My cameraman and I hoped that we would also get glimpses of real life in North Korea. It turned out to be one of the hardest assignments I had.
The government sent us six (!) minders who accompanied us all the way from Katmandu, Nepal to North Korea and back. In Pyongyang they took away our passports and cell phones. There wasn’t a moment when we could wander off and walk around unobserved. I had to stay within eyesight of the hotel, so I jogged in circles around the compound. This is what prison must feel like.
The only North Korean citizens we were officially allowed to film were Dr. Ruit’s patients. The number of people who came to see him was overwhelming. In the developed world cataracts hardly ever cause blindness, and mostly elderly people are affected.
Here, children and old people alike had lived in the dark for years. All were hoping for a miracle. We witnessed Dr. Ruit and his team operate on more than one thousand people in only six days. It was an act of unbelievable stamina, and proved Dr. Ruit’s deep-rooted humanity.
Then the crucial day arrived. A thousand fearful and expectant patients with their eyes bandaged were gathered in one room. What would happen when the bandages come off? Nobody knew and everybody, including us, held their breaths. Dr. Ruit went up to every single person, talked to each one soothingly – and slowly took off the bandage.

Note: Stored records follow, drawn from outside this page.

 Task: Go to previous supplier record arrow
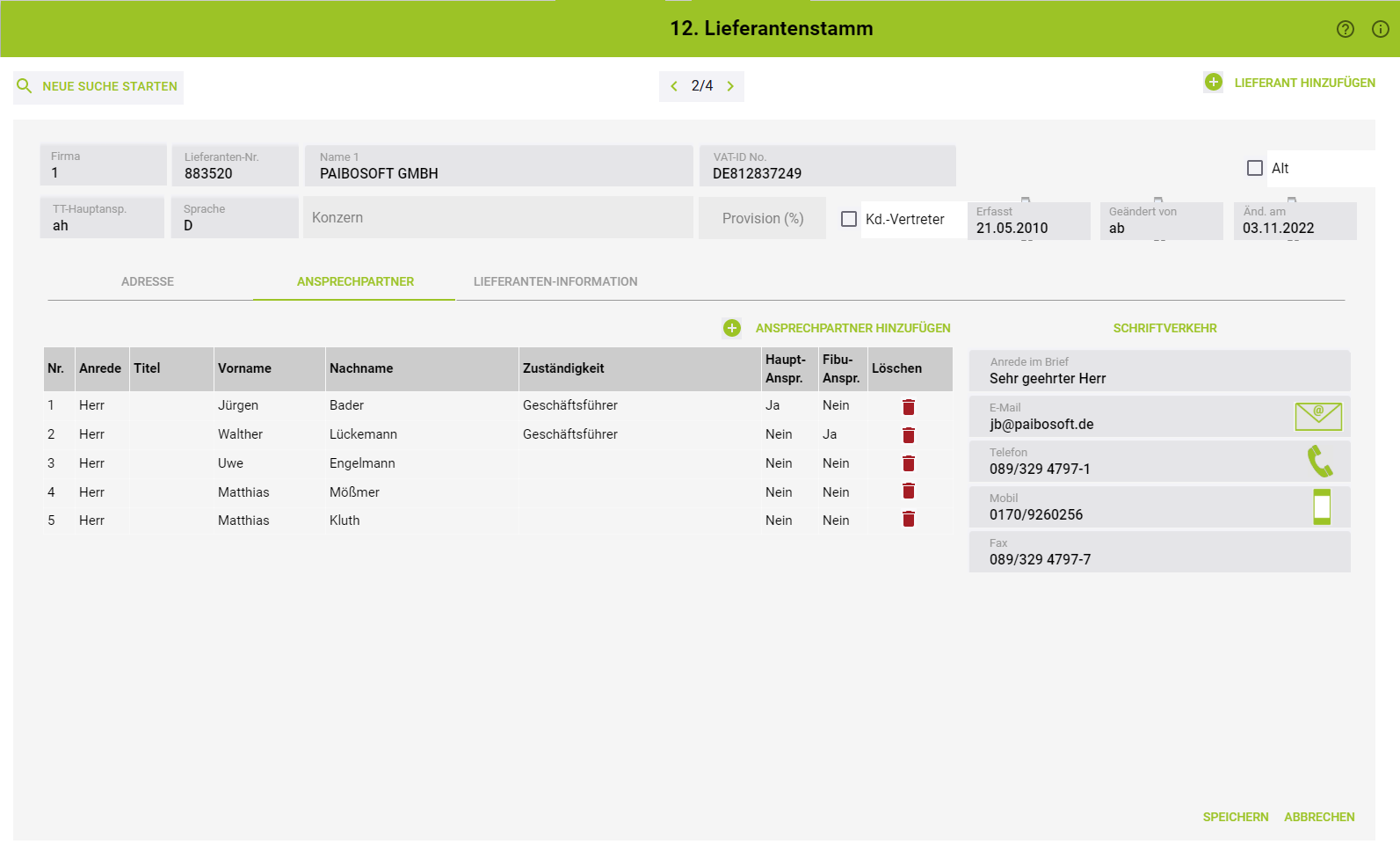point(674,86)
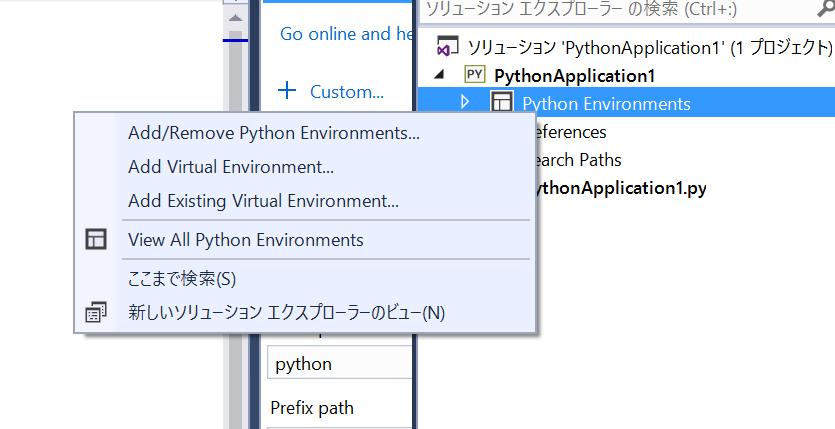Screen dimensions: 835x429
Task: Select the PythonApplication1.py file
Action: tap(621, 188)
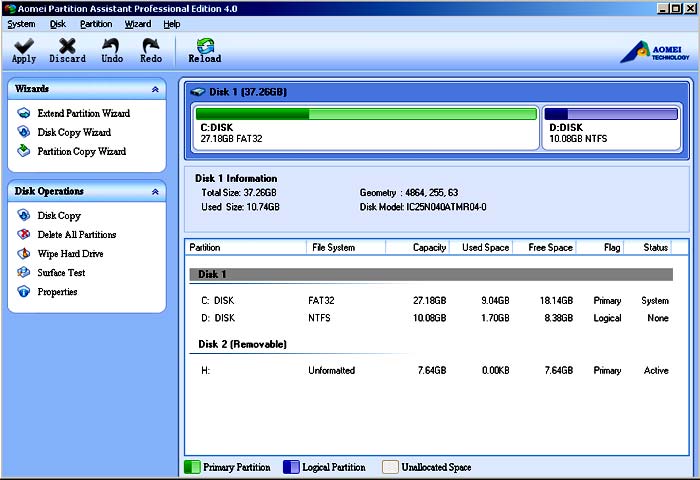The width and height of the screenshot is (700, 480).
Task: Open the Partition Copy Wizard
Action: pos(81,152)
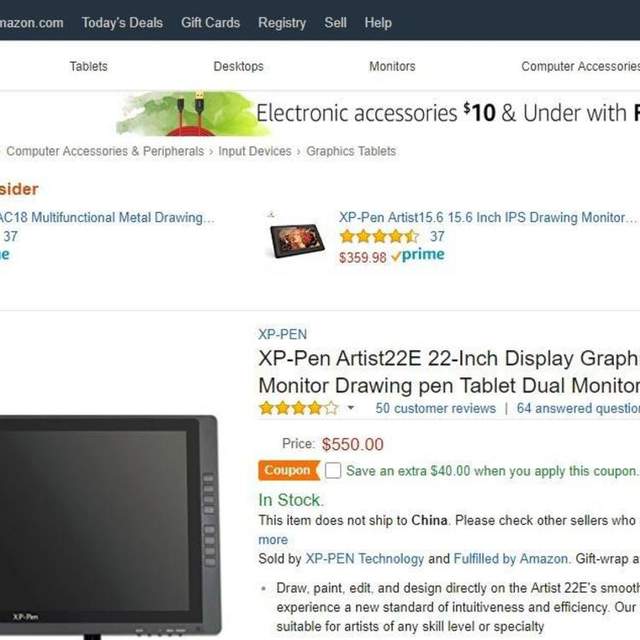Viewport: 640px width, 640px height.
Task: Open Today's Deals in top navigation
Action: pyautogui.click(x=122, y=22)
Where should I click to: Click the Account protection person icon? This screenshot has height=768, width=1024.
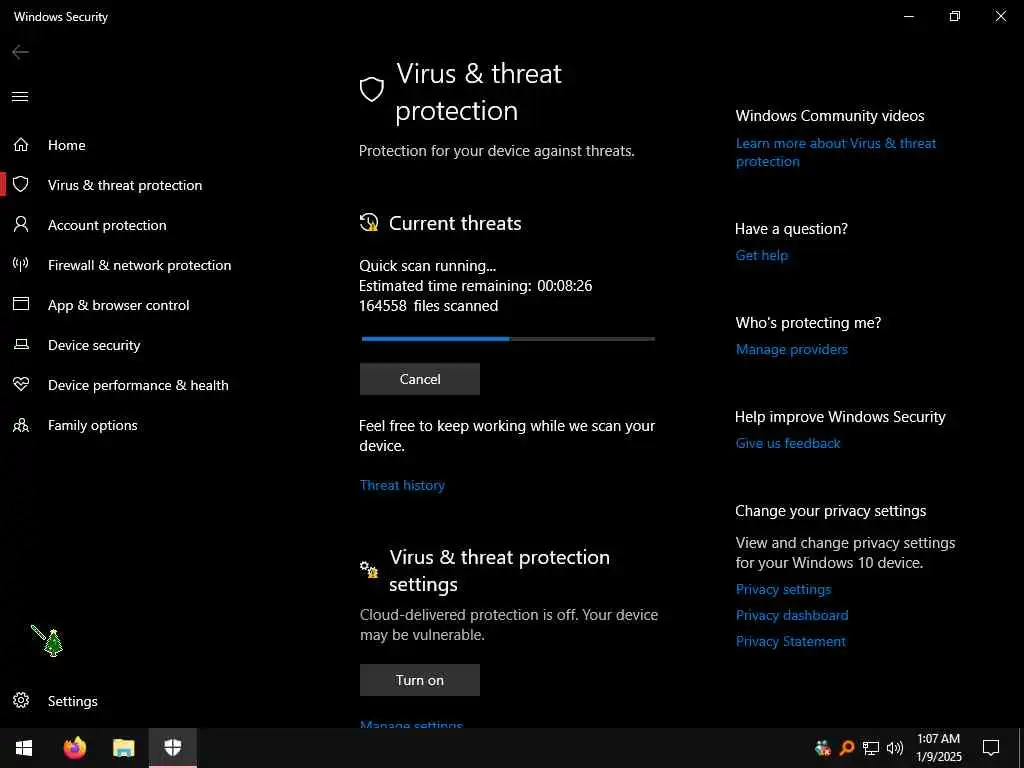pos(21,225)
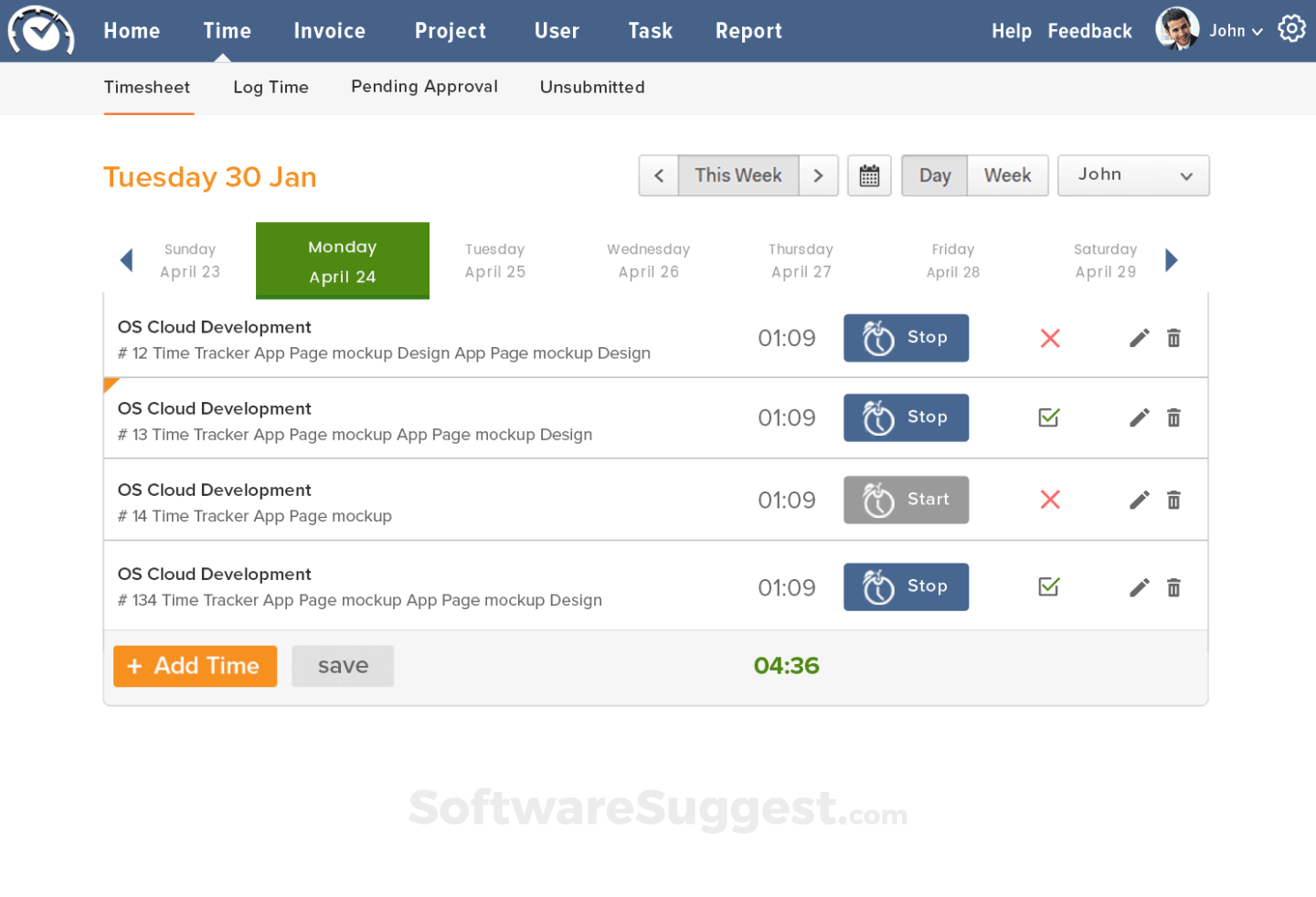
Task: Select Tuesday April 25 in the day strip
Action: click(494, 260)
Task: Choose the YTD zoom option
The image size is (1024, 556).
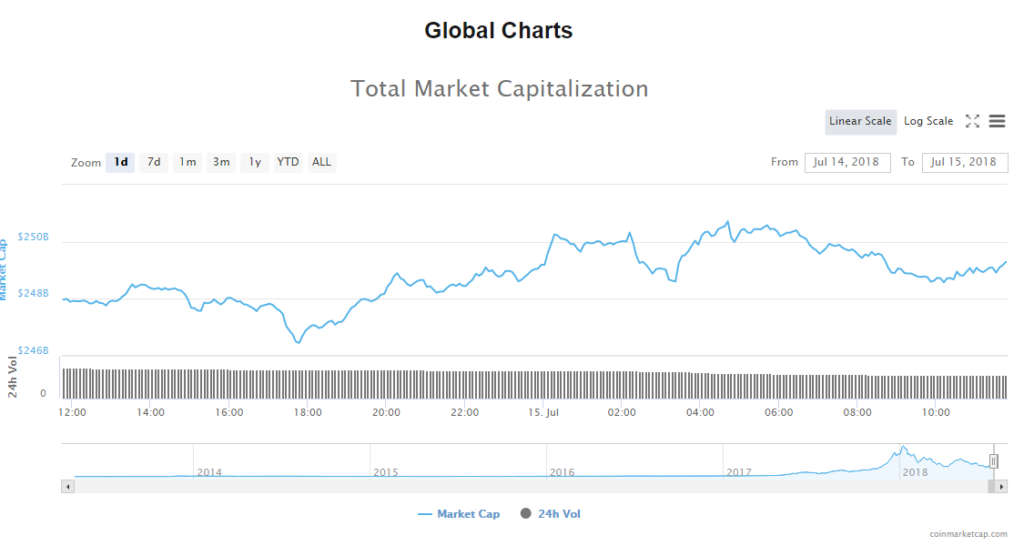Action: (x=288, y=162)
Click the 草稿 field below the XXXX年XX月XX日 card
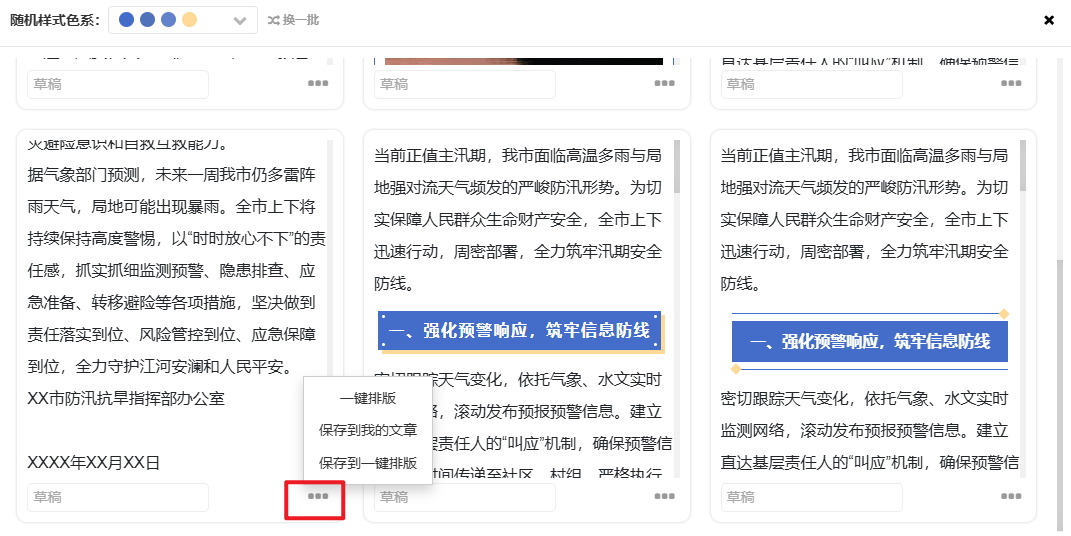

One by one, we witnessed the miracle happening. Old women saw their grandchildren and children their parents for the first time after years in the dark. But what was so remarkable was that immediately after regaining their sight, rather than thanking the doctor, people started crying and bowing and giving thanks in front of pictures of the Dear Leader Kim Jong Il and his father, Kim Il Sung as hundreds clapped and cheered in unison. I never saw such an extreme personality cult before.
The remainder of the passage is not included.